### Your goal
Look below for the line with "Select the Pen tool". Retype it and every line after it to the end, exactly, but leave out the pictures.

### Working data
◆ ◆ ◆ ◆

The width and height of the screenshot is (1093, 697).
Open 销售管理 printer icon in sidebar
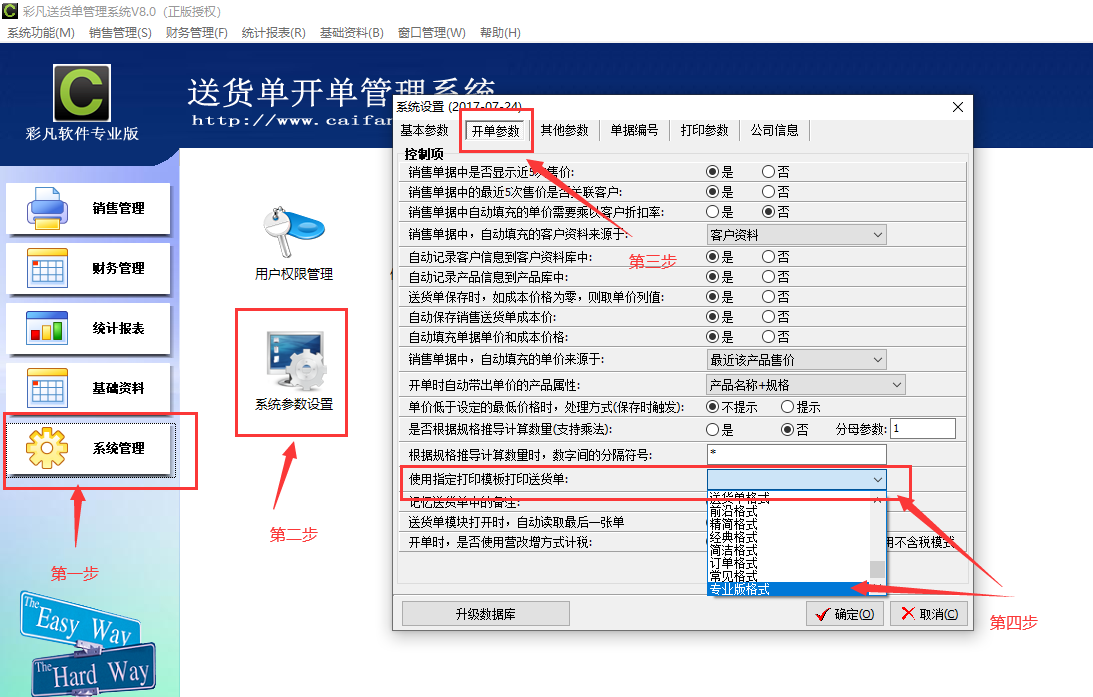pos(47,209)
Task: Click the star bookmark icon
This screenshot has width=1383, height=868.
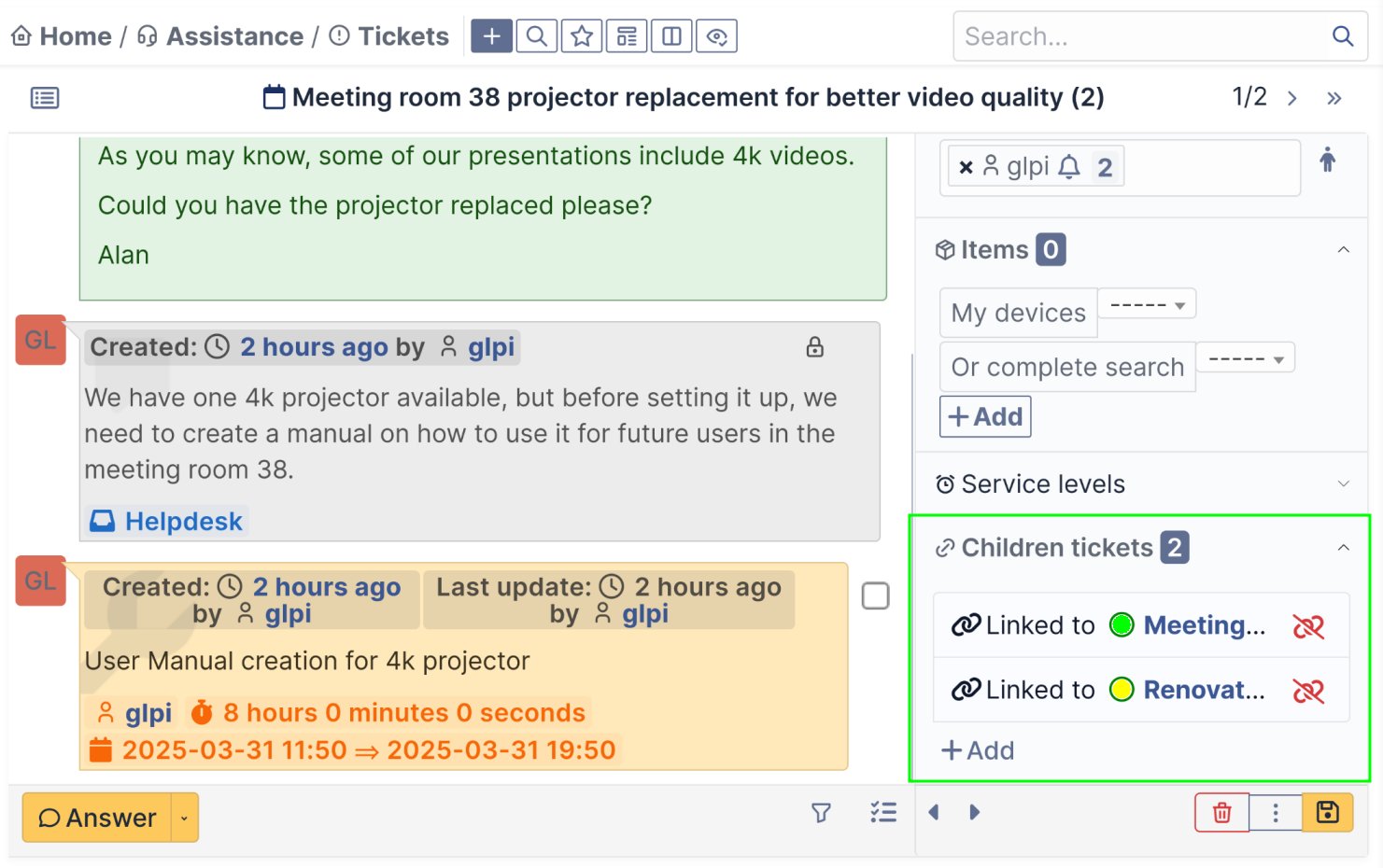Action: click(x=582, y=36)
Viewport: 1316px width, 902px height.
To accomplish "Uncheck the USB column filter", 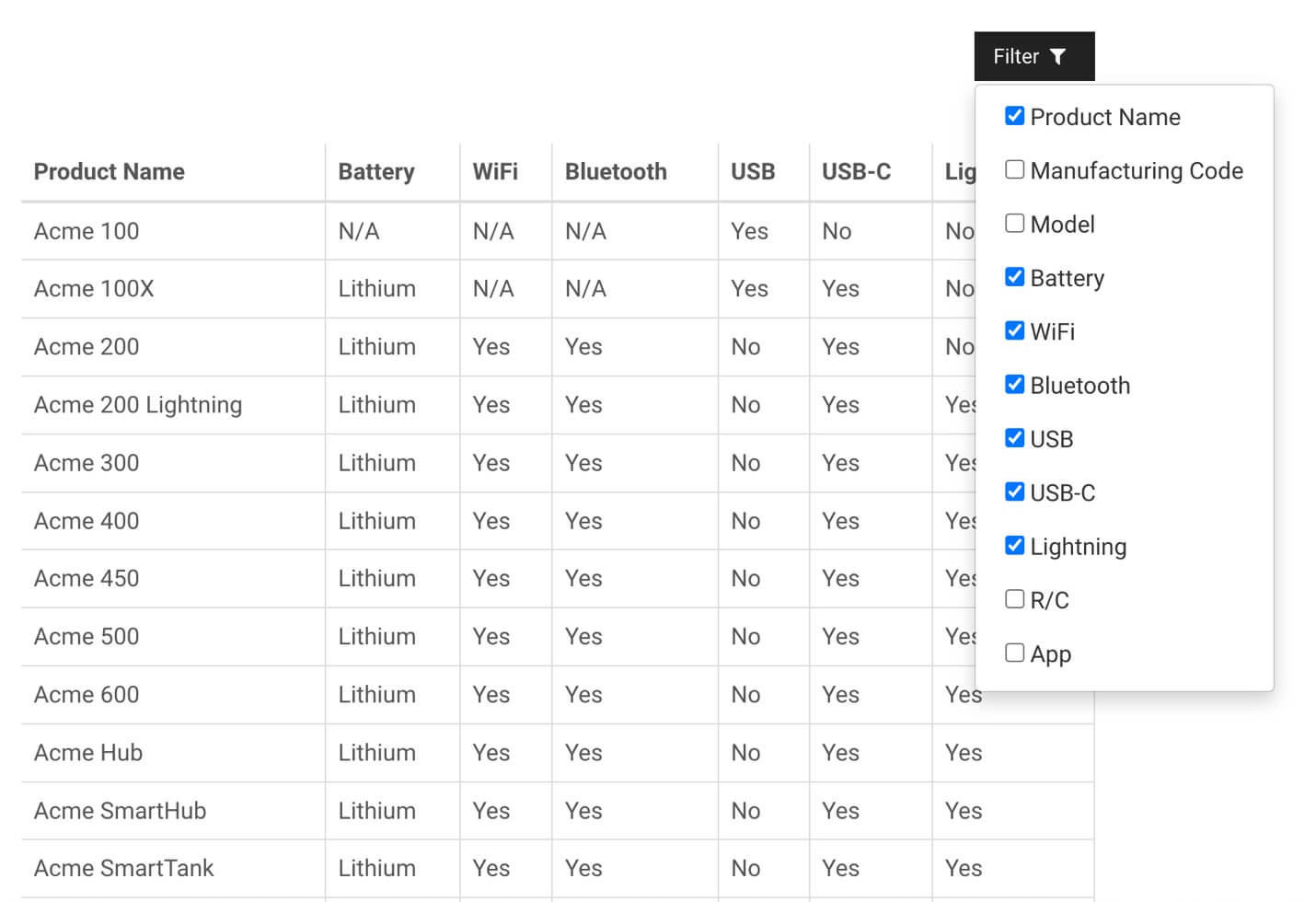I will (x=1014, y=437).
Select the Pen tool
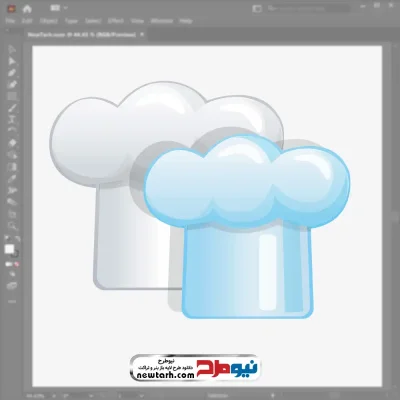400x400 pixels. click(x=12, y=73)
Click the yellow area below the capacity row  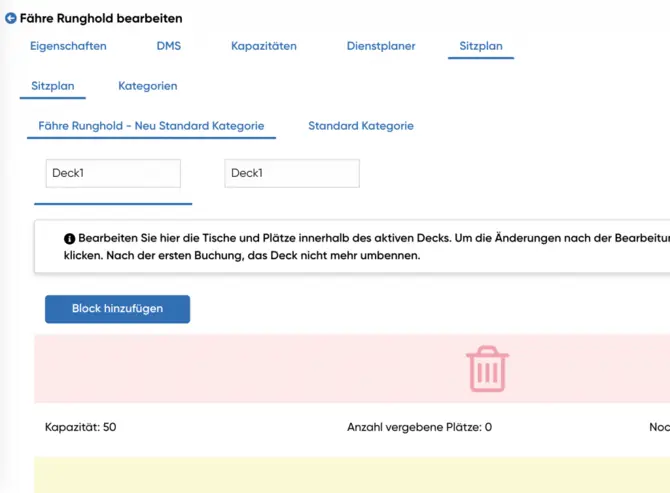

◆ ◆ ◆ ◆

### Answer to the exercise
Select the Pen tool
400x400 pixels. click(x=12, y=73)
Click the yellow area below the capacity row  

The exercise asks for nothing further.